Update 6 (Final Update): A Great Success in "Quake Lake" Draining! Congratulations to Chinese Engineers! (唐家山堰塞湖排水获巨大成功! 热烈祝贺中国工程师们!)

A deep channel has cut through the landslide dam by the "natural" current. See photo to the left for the initially cut through channel around 9:00 a.m., June 10, Beijing time, with lake water surface elevation of about 742 m and discharge rate of about 1,200 cubic meters per second. Channel inlet bottom elevation was cut down from 740 m to about 720 m (about 20 meters lower) and channel was cut wider from about 10 m to about 150 m. The lake water level was brought down from its highest at 742.96 m (8:00 p.m., June 9, Beijing time) to the present reading of 719.48 m (8:00 p.m., June 10, Beijing time). As a result, over 100 million cubic meters of the lake water was drained out of the lake. The population at risk of future downstream flooding has been reduced from 1.3 million (upon catastrophic collapse of the landslide dam) to 50,000.

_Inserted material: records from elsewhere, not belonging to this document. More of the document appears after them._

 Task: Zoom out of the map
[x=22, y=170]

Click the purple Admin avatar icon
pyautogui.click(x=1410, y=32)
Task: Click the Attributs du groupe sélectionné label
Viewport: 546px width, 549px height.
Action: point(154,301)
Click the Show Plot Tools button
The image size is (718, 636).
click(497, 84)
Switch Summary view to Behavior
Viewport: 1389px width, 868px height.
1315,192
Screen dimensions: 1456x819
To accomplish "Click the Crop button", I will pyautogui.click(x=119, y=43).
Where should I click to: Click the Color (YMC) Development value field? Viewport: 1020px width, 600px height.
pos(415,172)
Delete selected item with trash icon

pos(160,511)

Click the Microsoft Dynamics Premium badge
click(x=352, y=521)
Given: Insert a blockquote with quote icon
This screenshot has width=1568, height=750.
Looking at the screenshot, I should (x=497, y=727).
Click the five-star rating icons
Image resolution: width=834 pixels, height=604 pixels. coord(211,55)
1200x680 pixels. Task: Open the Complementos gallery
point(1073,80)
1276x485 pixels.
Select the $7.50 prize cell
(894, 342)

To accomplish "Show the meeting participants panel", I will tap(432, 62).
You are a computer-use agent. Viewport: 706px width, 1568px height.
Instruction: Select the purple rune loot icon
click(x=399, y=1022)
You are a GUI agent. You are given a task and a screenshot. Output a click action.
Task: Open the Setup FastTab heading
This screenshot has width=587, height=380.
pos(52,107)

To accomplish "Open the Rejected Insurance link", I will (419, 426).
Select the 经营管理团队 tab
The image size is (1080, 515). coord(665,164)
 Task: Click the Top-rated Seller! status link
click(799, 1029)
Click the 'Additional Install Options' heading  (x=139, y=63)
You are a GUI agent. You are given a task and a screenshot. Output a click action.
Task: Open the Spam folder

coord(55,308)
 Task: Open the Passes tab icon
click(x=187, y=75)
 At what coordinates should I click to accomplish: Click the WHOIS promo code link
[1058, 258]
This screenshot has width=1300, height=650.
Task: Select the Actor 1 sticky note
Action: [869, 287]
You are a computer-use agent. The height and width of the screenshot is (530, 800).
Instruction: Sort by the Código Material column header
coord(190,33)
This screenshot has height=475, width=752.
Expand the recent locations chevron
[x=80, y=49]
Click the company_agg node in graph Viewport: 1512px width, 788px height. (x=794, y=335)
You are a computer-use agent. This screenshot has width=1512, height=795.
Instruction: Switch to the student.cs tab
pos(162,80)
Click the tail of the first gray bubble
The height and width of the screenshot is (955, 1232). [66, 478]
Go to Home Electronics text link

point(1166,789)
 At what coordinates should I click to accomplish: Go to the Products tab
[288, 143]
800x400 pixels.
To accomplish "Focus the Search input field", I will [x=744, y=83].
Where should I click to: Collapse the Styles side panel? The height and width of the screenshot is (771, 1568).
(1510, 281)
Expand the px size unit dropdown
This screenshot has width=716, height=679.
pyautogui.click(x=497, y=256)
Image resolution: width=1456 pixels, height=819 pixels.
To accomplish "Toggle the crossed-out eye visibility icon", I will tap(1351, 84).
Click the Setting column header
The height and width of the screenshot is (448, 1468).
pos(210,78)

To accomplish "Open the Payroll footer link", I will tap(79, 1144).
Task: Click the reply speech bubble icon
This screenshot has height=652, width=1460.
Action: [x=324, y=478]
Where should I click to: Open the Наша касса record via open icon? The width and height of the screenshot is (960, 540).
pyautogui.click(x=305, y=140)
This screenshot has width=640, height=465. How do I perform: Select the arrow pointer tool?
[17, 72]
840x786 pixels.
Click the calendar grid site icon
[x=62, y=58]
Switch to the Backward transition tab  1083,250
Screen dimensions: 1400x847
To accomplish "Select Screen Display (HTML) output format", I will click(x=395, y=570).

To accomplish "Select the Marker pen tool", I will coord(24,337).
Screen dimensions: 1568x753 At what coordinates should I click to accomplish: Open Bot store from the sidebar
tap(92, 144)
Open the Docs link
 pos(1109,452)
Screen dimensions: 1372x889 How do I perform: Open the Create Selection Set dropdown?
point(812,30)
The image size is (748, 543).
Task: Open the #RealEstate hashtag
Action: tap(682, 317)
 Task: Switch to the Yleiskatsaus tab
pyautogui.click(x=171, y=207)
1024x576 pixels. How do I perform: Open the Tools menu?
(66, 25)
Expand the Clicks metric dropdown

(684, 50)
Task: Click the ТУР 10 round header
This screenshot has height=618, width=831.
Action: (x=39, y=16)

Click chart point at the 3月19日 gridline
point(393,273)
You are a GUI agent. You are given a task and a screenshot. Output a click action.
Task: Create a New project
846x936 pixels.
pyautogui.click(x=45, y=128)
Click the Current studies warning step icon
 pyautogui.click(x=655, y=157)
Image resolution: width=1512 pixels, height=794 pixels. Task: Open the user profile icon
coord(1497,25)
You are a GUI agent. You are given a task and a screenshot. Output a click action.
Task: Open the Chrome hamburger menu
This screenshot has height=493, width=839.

Although the peak discharge rate was very high at 6,420 cubic meters per second during the course of channel cutting and lake water draining (and was rapidly increased to this peak value from 500 cub. m/s within three and half hours, from 7.56 a.m. to 11:30 a.m. on June 10), the downstream area flooded by this release of water was far less than the planned 1/3 dam collapse inundation zone. Note over 200,000 people were already evacuated about 10 days ago, in preparation for the possible 1/3 dam collapse scenario. Therefore, I would define this initial draining of the "quake lake" water as a great success! The engineers' original drainage scheme including the sluice channel design worked.

Congratulations to the Chinese engineers for their great success!

P.S.: I am also glad that my projection of the unnecessary second, deeper drainage channel to "force" an additional outflow was correct (see my Update 5 posted on June 8). Construction of the second channel was stopped at 6:00 p.m., June 9 as the lake outflow through the first already-constructed channel increased to 81 cubic meters per second (cms) and was approaching the lake inflow rate of 115 cms.